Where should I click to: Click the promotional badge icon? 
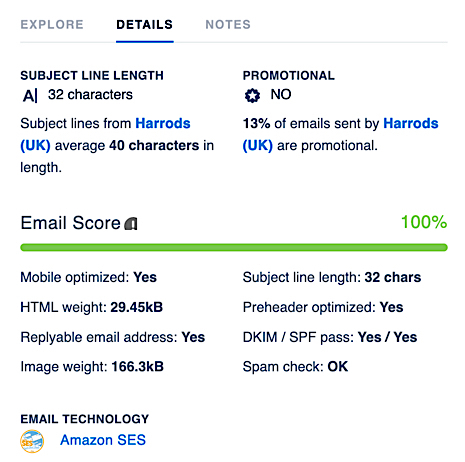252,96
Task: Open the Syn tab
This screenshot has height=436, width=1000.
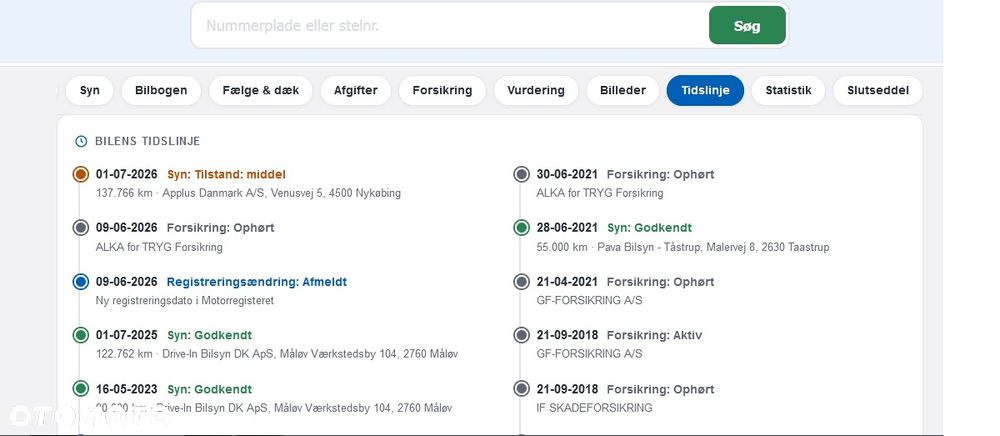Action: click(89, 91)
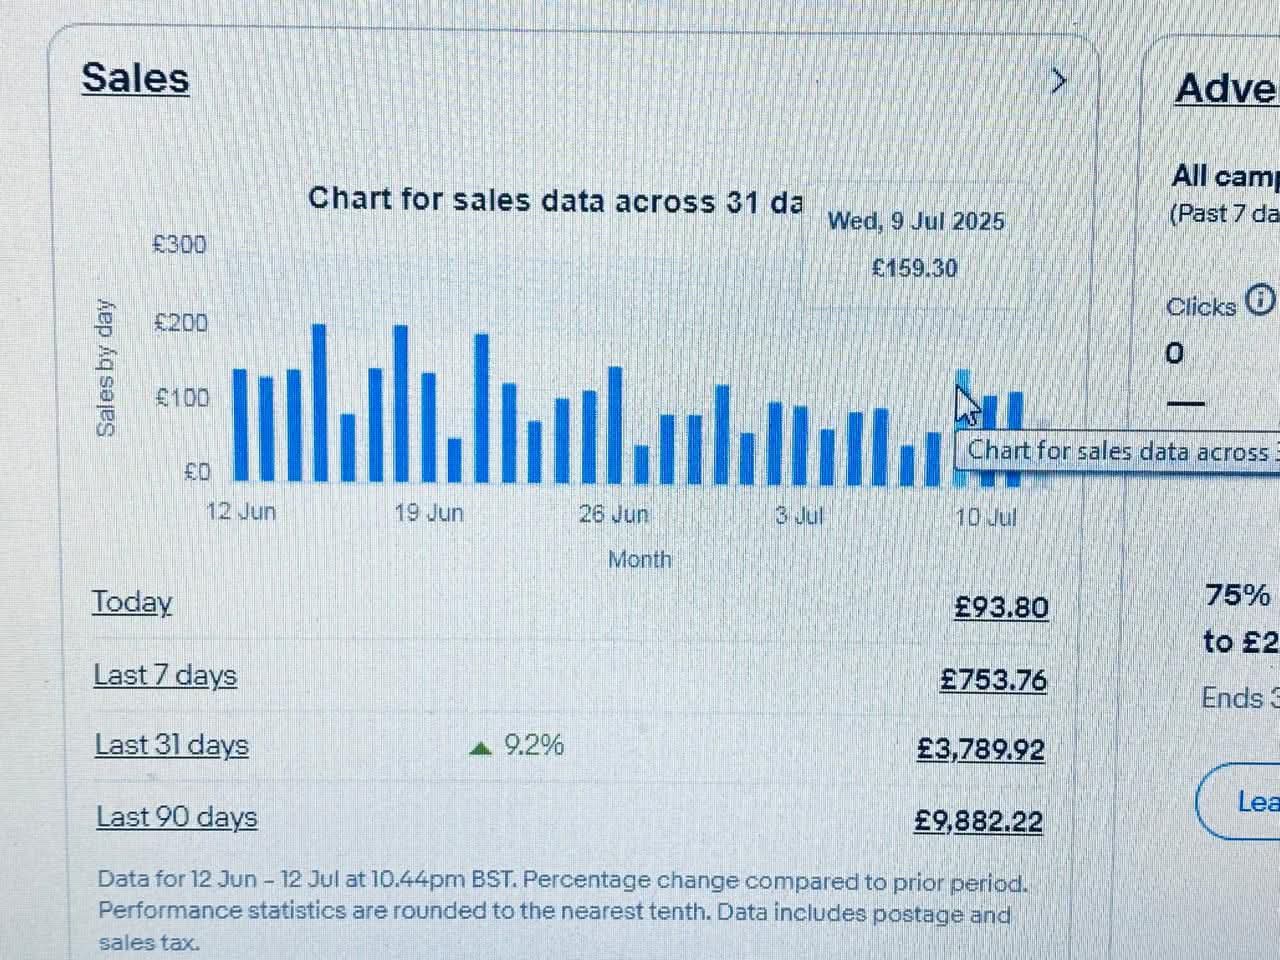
○ ○ ○ ○ ○ ○ ○
• _Stated exercise_: Rewrite all of the records above, switching "promotional badge" to "discount badge" and keeping everything else unchanged. Leave the pictures out of your answer.

• _Exercise response_:
Where should I click to: Click the discount badge icon? 
252,96
Task: Open the Syn tab
This screenshot has height=436, width=1000.
Action: click(89, 91)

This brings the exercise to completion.